A cela s'ajoute une intrigue des plus déconcertantes ; l'on s'attend à découvrir un récit d'Histoire et d'aventure relatant des fouilles archéologiques, pour finalement se retrouver avec une intrigue policière saupoudrée de secrets de familles tortueux. Le plus intéressant dans tout cela étant que ça se mélange à merveille, pour donner quelque chose d'unique et de maîtrisé, sur fond d'une Egypte antique explorée par une véritable connaisseuse, puisque c'est le sujet de prédilection de la romancière.

L'humour, fait inhabituel dans un roman policier, est aussi omniprésent dans le récit, offrant ainsi une touche particulière et inimitable à cette série, qui se retrouve dans tous les tomes suivants.

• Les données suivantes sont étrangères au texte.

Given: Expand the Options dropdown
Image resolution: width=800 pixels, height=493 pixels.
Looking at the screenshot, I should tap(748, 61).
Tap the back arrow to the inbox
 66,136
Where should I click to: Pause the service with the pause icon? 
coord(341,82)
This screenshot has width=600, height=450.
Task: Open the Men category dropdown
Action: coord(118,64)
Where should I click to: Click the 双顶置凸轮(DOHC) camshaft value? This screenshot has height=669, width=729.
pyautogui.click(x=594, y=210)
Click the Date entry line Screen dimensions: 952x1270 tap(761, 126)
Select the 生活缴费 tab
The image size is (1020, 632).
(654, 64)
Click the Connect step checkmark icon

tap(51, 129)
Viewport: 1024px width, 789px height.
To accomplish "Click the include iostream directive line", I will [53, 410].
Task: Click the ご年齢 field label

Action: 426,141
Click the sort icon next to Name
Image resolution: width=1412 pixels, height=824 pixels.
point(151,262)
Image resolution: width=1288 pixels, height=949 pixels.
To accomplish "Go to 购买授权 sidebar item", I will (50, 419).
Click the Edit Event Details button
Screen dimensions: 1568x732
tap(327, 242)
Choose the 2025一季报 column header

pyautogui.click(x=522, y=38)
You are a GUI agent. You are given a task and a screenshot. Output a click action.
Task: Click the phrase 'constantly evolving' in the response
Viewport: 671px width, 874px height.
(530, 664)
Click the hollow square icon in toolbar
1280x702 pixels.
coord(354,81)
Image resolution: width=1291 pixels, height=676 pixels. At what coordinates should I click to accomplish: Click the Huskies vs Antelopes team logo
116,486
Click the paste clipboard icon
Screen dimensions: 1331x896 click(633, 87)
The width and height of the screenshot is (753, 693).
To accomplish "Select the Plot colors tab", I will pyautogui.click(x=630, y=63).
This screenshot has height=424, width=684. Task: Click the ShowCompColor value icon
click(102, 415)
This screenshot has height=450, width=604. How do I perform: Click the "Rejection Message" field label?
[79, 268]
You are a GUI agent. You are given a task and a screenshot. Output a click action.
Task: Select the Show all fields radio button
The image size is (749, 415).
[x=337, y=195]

Ce premier volume des aventures d'Amelia Peabody n'est en somme qu'une mise en bouche destinée à faire entrer le lecteur dans le monde de l'âge d'or de l'égyptologie, en utilisant judicieusement les codes de la société britannique de l'époque autant que des faits et personnages historiques réels. L'on retrouve notamment des égyptologues renommés tels que Maspero ou Carter — souvent récriés par Emerson de façon grotesque.

Autre point intéressant, l'héroïne, qui évolue dans un monde essentiellement contrôlé par les hommes, ne se laisse pas faire pour autant, et est même capable de tenir tête à n'importe quel personnage haut-placé si le besoin s'en fait ressentir ; cet état d'esprit est agréable, et éloigne Amelia des héroïnes passives et clichées qu'on peut retrouver dans bon nombre de romans.

Amateurs d'archéologie et d'intrigues criminelles, n'hésitez pas à vous jeter sur cette perle, qui n'est que la première d'une quinzaine de volumes tout aussi divertissants.